GOAL OF THE EXERCISE =>
Reproduce without any change the stretch of items from the line containing "641x610 pixels. How" through the end of the items below.
■ ■ ■ ■ ■ ■ ■
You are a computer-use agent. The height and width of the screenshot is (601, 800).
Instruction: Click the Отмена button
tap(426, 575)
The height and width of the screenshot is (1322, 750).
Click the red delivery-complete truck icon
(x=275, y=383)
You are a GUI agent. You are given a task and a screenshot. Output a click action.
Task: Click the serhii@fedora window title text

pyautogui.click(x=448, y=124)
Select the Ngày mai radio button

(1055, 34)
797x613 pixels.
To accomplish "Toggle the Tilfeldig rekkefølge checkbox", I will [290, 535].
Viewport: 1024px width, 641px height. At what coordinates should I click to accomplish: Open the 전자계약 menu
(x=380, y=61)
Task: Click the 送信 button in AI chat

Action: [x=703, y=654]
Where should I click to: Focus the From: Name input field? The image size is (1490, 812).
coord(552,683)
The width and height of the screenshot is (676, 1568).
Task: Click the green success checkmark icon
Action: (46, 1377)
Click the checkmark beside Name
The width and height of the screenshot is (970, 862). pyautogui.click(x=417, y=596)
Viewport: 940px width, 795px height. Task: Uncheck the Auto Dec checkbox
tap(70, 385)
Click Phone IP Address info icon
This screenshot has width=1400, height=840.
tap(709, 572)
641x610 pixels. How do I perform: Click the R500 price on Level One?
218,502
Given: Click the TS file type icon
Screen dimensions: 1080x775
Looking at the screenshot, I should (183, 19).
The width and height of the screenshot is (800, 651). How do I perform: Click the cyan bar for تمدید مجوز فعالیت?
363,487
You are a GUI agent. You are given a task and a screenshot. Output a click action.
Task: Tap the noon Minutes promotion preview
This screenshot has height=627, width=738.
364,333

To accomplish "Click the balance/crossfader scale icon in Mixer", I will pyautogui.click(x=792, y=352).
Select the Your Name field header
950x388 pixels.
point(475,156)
■ ■ ■ ■ ■ ■ ■
RESULT FOR THIS TASK =>
641x610 pixels. How do I perform: Click the R500 price on Level One?
218,502
Given: Click the TS file type icon
Screen dimensions: 1080x775
Looking at the screenshot, I should (183, 19).
The width and height of the screenshot is (800, 651). How do I perform: Click the cyan bar for تمدید مجوز فعالیت?
363,487
You are a GUI agent. You are given a task and a screenshot. Output a click action.
Task: Tap the noon Minutes promotion preview
This screenshot has height=627, width=738.
364,333

To accomplish "Click the balance/crossfader scale icon in Mixer", I will pyautogui.click(x=792, y=352).
Select the Your Name field header
950x388 pixels.
point(475,156)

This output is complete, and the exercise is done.